The brothers said they want their project to have its own identity. Tom and Ian don’t want their music to fit into one specific category, and it doesn’t. 

“October,” released in 2016, is Icarus’ most popular piece with more than 12 million streams on Spotify. Although its labeled as house music, the song has jazz and choral elements laced in to create a unique sound. On the opposite end of the spectrum sits “Flowers,” a piece from the duo’s 2018 EP. The song is a moody ballad with thought-provoking lyrics and heavy bass synthesizers; it makes a listener want to dance while at the same time evokes emotions of longing and ephemeral love. 

Icarus transcends the boundaries of mainstream electronic music, something that becomes increasingly difficult with each passing day. When their music begins to fit into a defined genre, Tom said they’ll experiment with different elements to move in other directions. 

“It’s hard to try and write stuff that does sound fresh and exciting,” Tom said. “It’s just getting to that point where we’re both excited about what we’re creating and if we get to that point, then hopefully it’s exciting for the people as well.”

Tom and Ian didn’t grow up in a musical home. Their mother played piano, but their friends and one of their cousins had the strongest musical influences on them. Tom said their cousin was a massive fan of Michael Jackson and together they’d watch his old performance videos. 

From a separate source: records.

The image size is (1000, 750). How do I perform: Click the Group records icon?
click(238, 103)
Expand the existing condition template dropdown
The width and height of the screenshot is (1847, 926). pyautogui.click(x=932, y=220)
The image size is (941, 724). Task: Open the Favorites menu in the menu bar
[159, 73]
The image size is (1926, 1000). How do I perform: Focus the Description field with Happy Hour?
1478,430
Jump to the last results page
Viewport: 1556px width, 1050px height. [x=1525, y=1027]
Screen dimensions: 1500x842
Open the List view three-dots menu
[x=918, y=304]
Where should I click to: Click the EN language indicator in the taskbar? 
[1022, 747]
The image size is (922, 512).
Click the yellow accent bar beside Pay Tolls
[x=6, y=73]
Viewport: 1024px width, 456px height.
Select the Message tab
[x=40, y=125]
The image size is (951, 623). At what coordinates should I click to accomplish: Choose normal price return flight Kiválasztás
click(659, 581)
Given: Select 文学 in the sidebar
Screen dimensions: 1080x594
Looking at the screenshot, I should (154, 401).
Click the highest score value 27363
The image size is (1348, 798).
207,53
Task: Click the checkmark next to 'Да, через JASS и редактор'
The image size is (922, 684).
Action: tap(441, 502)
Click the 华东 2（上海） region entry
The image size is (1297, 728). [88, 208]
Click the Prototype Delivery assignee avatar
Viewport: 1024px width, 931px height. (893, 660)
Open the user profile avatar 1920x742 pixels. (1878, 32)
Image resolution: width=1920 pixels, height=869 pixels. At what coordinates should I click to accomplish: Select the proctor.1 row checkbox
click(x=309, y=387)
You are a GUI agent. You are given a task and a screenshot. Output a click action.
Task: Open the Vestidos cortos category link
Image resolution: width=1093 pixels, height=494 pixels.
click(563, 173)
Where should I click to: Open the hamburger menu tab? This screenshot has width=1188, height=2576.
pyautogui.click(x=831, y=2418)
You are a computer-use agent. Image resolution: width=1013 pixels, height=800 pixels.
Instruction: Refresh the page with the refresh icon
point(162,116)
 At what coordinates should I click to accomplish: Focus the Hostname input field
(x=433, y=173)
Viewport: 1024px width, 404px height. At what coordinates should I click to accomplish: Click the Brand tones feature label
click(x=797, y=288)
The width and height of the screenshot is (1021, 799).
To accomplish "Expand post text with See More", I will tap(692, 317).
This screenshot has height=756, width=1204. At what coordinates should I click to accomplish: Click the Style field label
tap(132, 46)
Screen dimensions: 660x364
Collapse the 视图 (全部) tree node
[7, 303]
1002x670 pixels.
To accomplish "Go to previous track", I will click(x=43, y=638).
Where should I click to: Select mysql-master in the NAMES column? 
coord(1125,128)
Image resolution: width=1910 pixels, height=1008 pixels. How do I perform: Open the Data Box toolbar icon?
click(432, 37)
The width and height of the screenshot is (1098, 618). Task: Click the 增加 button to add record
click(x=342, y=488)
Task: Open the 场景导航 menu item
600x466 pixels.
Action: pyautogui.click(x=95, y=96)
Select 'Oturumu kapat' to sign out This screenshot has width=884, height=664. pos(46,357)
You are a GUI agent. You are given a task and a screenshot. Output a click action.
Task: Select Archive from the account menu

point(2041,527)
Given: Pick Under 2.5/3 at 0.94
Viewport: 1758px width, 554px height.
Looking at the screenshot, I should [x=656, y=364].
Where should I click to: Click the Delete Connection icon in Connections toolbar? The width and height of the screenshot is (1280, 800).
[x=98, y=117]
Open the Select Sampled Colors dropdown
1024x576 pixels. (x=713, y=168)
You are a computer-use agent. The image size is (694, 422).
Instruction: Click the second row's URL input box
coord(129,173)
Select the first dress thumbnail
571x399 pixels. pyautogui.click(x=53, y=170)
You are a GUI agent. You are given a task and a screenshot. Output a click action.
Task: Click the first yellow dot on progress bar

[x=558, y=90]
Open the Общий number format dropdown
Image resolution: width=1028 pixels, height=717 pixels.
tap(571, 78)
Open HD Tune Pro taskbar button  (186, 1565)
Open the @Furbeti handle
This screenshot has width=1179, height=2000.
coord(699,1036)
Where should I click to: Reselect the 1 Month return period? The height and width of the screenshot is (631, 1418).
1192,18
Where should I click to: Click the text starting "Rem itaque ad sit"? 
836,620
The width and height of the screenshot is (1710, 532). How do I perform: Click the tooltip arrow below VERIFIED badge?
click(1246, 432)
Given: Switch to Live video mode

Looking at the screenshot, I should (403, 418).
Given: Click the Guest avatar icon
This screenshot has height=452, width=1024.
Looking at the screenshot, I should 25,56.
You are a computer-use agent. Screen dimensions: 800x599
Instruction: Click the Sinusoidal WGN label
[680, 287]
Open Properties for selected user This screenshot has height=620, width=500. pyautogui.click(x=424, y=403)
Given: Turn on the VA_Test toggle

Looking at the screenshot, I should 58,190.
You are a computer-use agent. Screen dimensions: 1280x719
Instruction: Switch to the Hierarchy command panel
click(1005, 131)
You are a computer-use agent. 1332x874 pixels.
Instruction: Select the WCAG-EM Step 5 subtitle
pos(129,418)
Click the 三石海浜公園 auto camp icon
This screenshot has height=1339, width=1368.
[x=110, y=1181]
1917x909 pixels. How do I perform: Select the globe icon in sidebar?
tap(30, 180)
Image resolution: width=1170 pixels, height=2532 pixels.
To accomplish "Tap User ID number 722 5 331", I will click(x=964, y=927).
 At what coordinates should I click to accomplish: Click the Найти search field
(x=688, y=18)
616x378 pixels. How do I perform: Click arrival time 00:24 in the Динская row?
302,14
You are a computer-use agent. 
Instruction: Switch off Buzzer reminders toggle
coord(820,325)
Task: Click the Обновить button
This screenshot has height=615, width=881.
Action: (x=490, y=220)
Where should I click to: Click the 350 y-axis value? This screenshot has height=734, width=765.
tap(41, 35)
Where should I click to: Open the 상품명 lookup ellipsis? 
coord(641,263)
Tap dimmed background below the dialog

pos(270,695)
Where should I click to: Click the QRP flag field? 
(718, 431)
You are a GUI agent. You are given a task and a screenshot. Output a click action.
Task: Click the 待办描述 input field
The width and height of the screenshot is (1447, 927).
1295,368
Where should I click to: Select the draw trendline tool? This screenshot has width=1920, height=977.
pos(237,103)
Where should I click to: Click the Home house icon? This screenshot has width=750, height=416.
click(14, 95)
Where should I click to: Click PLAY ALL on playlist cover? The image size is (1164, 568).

“As a teenager, it was jamming with mates in garages and things like that — playing at weird parties and stuff like that,” Tom said. “Then [we] just got obsessed with it, really, and just wanted to make music and play music.”

Tom and Ian both studied music in college and were exposed to a variety of genres, which Tom said broadened their horizons. Ian said it all seeps into the music they create. Icarus also draws inspiration from punk and metal bands including Pennywise, NOFX and Machine Head.

“We’ve gone through a lot of stages of inspiration,” Ian said. “When we were studying, we got introduced to a lot of different music. … We’d be playing Soca one week, and rock the next, and funk the next and soul and jazz and all sorts of stuff. So I think everything kind of ends up in the melting pot when we write.”

With inspiration coming in from all directions, Icarus creates its own identity and a culture around its music, which is something the brothers said they hope to continue developing in the future. 

Tom said it would be a dream come true to work with London-based electronic artist George Fitzgerald, as well as artists who create sound on their own terms. Tom said it’s exciting when an artist builds something different and doesn’t fit neatly into a genre or music scene.

“I think that’s kind of what keeps music exciting — standing out a little bit,” Tom said. “It’s important that people do that. Part of us wants to fit in because it makes life easier, but it’s boring fitting in.”

The duo plans to release its latest EP, “This Must Be The Place” in early-2019. Icarus’ music can be streamed on all platforms.